## TEXTE DE LA PAGE
Guerre en Ukraine: "Les chambres de torture de masse ont été financées par l’État russe"

Dans les colonnes du Guardian ce jeudi matin, Isobel Koshiw correspondante en Ukraine pour le journal, fait le point sur les conclusions d’une enquête menée à Kherson, ville occupée par l’armée russe durant huit mois, du 2 mars au 11 novembre 2022.
La lecture de votre article continue ci-dessous
Une équipe d’avocats ukrainiens et internationaux dirigée par un avocat britannique a recueilli des preuves à Kherson (sud de l’Ukraine) que les centres de torture russes n’étaient pas “aléatoires”. Ces enquêteurs, appelés Mobile Justice Team, affirment avoir enquêté sur 20 chambres de torture à Kherson. Selon eux, ces lieux étaient au contraire planifiés et directement financés par l’État russe pour “terroriser, soumettre et éliminer la résistance ukrainienne et détruire l’identité ukrainienne”.
Des plans pour 20 centres de torture
Les preuves recueillies comprennent les plans utilisés par les forces d’occupation de Vladimir Poutine pour établir, gérer et financer les vingt centres de torture, note le Guardian. Selon les avocats, plus de 1 000 survivants ont fourni des preuves et plus de 400 personnes ont disparu de Kherson. L’enquête n’a pas pu déterminer si ces personnes ont été tuées lors de l’occupation ou ont été emmenées en Russie.

## DONNÉES
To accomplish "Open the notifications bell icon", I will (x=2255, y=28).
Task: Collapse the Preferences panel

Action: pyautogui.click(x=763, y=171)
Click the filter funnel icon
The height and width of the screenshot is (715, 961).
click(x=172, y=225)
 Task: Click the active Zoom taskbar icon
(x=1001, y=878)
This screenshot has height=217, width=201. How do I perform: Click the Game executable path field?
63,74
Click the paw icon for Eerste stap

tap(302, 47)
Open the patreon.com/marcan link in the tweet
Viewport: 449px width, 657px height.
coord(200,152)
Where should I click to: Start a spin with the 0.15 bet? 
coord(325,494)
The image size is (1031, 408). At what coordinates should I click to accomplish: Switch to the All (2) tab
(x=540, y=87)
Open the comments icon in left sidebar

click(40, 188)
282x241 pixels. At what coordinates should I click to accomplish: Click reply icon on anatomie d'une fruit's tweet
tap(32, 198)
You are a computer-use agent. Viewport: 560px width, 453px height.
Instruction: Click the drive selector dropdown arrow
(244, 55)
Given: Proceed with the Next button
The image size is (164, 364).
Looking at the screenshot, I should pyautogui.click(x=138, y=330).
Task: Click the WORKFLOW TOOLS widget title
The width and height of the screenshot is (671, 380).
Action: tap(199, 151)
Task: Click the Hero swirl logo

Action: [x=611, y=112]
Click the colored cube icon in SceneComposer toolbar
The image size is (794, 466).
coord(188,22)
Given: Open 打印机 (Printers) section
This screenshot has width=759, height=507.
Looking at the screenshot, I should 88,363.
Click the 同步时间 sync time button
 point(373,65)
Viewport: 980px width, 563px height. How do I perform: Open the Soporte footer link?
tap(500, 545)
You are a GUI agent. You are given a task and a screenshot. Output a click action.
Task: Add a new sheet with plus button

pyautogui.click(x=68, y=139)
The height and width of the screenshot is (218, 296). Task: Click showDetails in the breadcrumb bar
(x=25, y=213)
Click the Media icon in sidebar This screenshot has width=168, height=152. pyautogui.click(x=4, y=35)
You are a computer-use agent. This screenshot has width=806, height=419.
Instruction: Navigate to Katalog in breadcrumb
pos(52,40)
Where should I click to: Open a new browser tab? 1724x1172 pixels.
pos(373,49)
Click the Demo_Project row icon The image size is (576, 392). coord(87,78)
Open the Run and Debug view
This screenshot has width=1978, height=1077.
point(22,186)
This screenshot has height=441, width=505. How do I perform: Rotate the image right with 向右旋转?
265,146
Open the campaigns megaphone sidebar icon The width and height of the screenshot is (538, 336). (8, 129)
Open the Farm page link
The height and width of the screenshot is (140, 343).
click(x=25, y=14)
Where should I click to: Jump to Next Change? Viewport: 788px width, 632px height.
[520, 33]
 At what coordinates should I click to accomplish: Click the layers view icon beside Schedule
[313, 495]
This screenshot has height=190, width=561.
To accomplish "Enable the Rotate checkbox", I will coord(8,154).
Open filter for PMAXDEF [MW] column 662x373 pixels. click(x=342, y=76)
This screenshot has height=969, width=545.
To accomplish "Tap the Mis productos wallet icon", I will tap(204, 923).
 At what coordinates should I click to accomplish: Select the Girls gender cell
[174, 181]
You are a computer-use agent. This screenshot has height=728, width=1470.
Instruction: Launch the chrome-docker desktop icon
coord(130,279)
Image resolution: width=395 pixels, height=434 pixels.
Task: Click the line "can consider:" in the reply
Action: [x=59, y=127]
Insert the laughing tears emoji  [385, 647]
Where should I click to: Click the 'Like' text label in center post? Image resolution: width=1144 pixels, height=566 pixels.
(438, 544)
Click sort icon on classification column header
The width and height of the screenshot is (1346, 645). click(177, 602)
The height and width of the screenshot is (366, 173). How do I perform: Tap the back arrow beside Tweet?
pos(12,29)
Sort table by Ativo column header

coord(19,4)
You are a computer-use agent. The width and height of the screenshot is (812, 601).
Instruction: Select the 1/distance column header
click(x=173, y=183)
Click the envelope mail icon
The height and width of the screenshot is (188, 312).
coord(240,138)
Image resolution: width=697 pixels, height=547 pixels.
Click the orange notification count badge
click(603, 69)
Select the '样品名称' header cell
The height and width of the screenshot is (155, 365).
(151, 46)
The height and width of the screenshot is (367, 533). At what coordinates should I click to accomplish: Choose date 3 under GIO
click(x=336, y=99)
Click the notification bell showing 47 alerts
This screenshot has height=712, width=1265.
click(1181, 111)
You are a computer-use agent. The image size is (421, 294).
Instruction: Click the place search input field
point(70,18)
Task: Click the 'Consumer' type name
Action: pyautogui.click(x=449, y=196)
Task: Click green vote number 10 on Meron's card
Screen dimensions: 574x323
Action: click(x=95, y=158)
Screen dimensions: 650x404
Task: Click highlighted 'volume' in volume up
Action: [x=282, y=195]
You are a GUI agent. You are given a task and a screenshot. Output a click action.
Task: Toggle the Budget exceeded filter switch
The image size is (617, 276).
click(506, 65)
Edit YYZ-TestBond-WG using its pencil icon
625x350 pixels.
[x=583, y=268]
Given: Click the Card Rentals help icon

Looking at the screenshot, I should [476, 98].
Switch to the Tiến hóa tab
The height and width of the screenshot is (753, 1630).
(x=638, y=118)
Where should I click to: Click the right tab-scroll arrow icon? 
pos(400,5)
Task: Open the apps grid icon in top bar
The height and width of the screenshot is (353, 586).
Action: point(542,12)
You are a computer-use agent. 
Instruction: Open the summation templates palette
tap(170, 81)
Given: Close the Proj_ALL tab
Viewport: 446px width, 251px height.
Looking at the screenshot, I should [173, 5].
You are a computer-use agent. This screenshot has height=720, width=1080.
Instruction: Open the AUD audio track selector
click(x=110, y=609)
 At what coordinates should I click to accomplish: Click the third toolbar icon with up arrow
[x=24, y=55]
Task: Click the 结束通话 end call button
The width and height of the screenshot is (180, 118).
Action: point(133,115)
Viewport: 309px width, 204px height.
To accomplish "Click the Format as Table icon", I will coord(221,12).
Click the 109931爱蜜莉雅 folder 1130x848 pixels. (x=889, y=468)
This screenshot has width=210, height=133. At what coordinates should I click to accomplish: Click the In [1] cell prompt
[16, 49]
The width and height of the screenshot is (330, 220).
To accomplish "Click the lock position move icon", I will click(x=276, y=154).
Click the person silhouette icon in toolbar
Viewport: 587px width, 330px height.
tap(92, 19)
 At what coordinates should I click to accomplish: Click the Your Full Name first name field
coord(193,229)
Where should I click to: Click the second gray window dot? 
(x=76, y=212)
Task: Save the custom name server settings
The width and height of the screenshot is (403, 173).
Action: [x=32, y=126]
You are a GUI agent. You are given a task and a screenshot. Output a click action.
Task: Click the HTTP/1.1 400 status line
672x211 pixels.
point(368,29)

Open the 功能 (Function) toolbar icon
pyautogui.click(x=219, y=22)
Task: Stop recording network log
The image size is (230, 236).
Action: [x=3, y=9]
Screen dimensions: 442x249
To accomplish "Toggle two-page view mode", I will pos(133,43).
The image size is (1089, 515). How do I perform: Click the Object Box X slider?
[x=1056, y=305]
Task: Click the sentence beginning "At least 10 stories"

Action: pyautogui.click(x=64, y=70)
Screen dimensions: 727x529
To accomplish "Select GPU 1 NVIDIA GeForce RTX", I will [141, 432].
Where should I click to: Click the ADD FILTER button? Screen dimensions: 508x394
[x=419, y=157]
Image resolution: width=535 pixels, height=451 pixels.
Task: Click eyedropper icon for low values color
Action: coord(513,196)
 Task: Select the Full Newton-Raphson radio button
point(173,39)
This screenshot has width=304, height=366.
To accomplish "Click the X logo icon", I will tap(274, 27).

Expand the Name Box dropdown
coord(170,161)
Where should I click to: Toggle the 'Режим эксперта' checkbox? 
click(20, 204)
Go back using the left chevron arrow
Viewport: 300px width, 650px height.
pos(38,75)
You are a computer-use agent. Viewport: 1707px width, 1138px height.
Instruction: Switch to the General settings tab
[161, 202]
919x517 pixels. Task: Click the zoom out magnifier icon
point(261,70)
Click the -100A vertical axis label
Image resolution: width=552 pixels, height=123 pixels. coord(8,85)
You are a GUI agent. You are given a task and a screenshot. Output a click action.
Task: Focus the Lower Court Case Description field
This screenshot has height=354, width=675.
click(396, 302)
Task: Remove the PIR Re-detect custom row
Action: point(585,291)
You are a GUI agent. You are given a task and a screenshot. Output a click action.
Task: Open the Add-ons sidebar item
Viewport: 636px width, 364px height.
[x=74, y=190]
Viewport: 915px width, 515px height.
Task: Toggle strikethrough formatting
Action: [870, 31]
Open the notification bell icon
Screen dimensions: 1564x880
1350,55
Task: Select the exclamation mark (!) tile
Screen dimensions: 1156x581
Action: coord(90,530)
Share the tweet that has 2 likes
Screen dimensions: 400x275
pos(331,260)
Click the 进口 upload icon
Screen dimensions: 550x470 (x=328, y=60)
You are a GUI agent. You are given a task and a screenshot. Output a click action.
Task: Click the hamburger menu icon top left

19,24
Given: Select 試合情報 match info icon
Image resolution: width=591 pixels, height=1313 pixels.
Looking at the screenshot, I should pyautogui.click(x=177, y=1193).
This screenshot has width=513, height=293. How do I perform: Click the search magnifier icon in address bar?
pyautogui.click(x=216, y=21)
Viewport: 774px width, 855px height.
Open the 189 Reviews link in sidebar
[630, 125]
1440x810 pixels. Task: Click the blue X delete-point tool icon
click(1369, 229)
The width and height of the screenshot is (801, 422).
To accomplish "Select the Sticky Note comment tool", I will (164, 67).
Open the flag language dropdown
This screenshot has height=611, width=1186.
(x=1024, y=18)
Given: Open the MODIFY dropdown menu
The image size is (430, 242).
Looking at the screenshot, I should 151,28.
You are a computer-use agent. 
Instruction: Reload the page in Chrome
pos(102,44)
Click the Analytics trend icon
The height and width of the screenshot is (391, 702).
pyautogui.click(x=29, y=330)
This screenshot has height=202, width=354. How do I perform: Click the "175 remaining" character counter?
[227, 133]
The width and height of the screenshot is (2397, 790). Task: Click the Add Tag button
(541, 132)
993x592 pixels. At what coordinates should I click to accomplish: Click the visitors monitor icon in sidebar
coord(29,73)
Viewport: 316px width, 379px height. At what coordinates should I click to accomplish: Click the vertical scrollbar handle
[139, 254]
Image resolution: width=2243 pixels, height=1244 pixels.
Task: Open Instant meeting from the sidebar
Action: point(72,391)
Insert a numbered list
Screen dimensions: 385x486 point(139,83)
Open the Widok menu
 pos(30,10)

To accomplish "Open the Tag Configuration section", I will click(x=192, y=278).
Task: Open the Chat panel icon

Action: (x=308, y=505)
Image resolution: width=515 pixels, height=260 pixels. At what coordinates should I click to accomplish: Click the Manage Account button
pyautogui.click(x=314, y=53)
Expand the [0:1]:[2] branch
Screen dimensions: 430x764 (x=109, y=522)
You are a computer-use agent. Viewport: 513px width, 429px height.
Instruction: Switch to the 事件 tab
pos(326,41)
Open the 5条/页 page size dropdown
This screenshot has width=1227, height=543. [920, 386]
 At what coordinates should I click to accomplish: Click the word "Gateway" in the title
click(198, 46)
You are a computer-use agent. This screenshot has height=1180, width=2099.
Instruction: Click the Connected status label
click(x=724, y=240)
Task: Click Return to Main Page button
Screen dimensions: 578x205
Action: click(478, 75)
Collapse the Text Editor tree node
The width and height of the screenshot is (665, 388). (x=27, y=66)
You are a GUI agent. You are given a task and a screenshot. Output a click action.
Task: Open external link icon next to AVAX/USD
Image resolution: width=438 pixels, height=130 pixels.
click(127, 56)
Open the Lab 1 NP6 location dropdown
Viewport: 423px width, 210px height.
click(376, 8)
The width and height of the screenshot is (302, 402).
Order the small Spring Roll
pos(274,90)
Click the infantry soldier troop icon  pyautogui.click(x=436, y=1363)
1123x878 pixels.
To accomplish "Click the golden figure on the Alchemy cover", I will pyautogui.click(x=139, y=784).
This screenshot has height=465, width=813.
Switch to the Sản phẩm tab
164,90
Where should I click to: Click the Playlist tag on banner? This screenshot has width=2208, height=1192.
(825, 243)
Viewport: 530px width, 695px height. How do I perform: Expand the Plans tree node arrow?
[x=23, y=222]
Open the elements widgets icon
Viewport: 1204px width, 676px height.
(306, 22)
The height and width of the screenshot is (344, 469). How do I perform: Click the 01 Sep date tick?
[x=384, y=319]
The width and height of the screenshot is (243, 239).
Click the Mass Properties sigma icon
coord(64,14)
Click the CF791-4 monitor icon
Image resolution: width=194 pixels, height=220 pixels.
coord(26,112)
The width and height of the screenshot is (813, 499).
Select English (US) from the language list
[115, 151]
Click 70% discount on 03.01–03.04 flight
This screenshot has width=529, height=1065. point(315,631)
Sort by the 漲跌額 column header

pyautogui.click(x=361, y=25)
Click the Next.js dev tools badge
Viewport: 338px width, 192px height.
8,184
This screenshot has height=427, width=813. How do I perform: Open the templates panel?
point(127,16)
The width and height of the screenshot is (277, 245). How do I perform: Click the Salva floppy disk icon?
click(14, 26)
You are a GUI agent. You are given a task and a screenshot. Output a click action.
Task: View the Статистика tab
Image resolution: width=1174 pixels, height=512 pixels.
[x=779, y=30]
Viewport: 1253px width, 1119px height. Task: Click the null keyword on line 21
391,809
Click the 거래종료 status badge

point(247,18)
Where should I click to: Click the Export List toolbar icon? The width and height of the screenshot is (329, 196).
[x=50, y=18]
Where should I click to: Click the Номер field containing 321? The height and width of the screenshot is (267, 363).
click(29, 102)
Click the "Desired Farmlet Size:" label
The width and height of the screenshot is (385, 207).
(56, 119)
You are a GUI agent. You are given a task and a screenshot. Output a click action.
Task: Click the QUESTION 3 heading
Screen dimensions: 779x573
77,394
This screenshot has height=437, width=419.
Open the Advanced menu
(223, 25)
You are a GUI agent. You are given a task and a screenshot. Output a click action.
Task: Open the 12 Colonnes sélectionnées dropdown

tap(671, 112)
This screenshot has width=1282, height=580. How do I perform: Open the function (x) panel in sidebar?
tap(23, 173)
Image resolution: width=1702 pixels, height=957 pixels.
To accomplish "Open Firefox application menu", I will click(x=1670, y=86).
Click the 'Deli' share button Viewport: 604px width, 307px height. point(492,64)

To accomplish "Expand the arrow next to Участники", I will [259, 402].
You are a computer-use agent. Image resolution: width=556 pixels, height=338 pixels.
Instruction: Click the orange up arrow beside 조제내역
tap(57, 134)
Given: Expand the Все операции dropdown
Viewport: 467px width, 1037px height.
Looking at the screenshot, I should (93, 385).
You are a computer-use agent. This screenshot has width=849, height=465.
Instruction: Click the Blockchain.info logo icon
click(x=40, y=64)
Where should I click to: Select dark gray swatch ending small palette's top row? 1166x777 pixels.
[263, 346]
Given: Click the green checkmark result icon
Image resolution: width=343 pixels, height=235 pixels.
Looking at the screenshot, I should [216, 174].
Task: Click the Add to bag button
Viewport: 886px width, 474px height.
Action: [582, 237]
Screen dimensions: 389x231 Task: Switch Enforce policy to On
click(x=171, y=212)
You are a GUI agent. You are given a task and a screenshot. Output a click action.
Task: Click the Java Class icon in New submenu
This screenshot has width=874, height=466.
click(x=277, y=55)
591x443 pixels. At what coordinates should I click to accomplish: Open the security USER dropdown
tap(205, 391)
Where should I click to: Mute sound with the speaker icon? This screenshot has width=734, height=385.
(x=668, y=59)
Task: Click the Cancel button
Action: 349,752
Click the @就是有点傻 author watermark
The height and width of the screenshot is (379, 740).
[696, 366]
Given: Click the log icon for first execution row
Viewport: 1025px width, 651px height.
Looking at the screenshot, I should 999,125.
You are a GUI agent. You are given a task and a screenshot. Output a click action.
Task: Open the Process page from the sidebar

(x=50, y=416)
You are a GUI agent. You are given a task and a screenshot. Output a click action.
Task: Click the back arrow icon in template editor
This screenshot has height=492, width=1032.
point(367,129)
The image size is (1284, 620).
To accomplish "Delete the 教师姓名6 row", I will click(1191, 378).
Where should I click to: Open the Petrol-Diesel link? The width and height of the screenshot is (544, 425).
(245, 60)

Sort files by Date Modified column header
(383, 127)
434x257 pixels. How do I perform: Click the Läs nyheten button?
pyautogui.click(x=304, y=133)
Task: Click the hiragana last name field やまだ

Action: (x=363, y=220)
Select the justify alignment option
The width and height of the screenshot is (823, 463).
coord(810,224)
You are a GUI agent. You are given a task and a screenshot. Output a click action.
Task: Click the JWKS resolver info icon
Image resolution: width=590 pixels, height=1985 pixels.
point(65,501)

## CONSIGNE
Comment traduire en anglais cette phrase de l'article sur les chambres de torture à Kherson : « Selon les avocats, plus de 1 000 survivants ont fourni des preuves et plus de 400 personnes ont disparu de Kherson. » ?

## RÉPONSE PROPOSÉE
According to the lawyers, more than 1,000 survivors provided evidence and more than 400 people disappeared from Kherson.